- EXTRACT PROVIDED -

++++++

The easier restaurants have made it for customers to order takeout, the better they’ve performed during the pandemic.
That is the only conclusion to make in looking at preliminary second-quarter results from publicly traded restaurant chains, as tracked by Restaurant Business and its sister company Technomic.
Between April and June, same-store sales at companies that issued preliminary reports averaged a decline of 45% and the vast majority of reports were steeply negative.
To be sure, many companies stopped providing updates while some did but only offered vague numbers, making the overall results a flawed look at the industry. Still, the reports reveal the way consumers ordered their food during the quarantine.
For the most part, they took the easy route.
Here is a look at the winners and losers during the quarantine.
Winner: Papa John’s
The strongest performing restaurant chain during the pandemic was the Louisville, Ky.-based Papa John’s, which said same-store sales in May rose 33.5%. That followed its April result of 27%.
Consumers have been ordering a lot of delivery, which will naturally benefit delivery-focused concepts. What’s more, Papa John’s was coming off of weak results from the previous year, and the pandemic coincided with the introduction of its Papadias sandwiches, which have also bolstered the chain’s results.
The morning daypart has been a massive struggle for a lot of chains. While Wendy’s breakfast has seemingly succeeded since its early-March introduction, just about every other chain with the daypart has struggled.
That includes Starbucks, which was still down 32% at the end of May. The family dining chain Denny’s improved as much as any other concept between late March and early June yet was still down 40% by June 10, which just shows you how bad things really were back in March.
Consumers aren’t eating breakfast at restaurants nearly as much, and the results demonstrate that.
Winner: The drive-thru
It’s been clear for a couple of months that drive-thrus have been a massive differentiator. Sales at chains that have drive-thrus did not fall nearly as much back in March and April when the quarantine was at its worst, and they’ve had the quickest recovery to normal.
Wendy’s, for instance, was down in the 25% to 26% range in early April, though that might be modestly inflated due to its addition of breakfast, which is about 8% of sales.

++++++

Entries drawn from a collection:
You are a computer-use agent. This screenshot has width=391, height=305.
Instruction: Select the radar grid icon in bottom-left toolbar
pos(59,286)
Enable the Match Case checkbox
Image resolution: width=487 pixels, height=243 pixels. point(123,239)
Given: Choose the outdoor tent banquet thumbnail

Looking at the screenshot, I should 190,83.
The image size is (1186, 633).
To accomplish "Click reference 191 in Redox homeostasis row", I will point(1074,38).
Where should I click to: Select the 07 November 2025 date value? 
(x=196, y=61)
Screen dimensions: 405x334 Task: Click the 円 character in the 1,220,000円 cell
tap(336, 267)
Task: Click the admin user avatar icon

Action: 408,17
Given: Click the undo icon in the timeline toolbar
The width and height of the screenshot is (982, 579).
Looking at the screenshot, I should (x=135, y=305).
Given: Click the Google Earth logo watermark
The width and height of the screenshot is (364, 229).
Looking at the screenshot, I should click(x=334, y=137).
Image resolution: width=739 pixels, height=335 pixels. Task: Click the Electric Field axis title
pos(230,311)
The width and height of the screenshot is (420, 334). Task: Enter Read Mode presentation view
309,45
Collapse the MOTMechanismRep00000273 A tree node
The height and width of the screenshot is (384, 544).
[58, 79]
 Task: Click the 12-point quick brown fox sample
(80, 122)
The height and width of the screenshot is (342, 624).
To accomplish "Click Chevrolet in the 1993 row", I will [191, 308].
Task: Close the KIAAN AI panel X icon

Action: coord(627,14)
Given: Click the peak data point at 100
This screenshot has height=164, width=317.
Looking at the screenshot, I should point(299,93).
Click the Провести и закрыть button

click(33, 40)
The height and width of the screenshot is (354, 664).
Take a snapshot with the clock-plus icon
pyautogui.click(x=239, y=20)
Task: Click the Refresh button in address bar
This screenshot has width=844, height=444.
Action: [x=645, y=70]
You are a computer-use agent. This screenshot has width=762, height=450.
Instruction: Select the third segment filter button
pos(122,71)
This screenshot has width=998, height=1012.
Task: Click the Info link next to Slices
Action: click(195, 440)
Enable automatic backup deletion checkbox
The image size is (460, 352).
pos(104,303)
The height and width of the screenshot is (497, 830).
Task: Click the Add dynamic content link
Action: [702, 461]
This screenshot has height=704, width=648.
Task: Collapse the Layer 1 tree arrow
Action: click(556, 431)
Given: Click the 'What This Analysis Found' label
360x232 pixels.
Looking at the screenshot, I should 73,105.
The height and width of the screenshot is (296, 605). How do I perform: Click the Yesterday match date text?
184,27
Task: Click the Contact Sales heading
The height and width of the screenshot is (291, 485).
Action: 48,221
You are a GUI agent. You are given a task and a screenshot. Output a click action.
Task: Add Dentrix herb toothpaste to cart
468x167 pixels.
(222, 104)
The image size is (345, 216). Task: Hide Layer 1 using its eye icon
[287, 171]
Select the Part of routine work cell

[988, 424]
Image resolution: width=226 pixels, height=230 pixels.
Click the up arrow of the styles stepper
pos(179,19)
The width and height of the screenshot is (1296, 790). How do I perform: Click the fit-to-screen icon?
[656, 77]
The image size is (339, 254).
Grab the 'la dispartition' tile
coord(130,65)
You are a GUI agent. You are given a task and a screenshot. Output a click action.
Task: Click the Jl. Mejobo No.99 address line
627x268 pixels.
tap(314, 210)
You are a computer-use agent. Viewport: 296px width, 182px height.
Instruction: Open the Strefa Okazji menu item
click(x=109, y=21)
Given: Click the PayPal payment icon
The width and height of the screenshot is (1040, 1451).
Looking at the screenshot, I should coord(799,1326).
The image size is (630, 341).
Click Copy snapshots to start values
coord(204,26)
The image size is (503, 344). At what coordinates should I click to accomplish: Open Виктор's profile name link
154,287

++++++

- WHAT IS NEEDED -
Please write out the part of the article above on restaurant sales during the pandemic that begins at the words "Consumers aren’t eating" and stops after "8% of sales.", with every word unchanged.

- THE ANSWER -
Consumers aren’t eating breakfast at restaurants nearly as much, and the results demonstrate that.
Winner: The drive-thru
It’s been clear for a couple of months that drive-thrus have been a massive differentiator. Sales at chains that have drive-thrus did not fall nearly as much back in March and April when the quarantine was at its worst, and they’ve had the quickest recovery to normal.
Wendy’s, for instance, was down in the 25% to 26% range in early April, though that might be modestly inflated due to its addition of breakfast, which is about 8% of sales.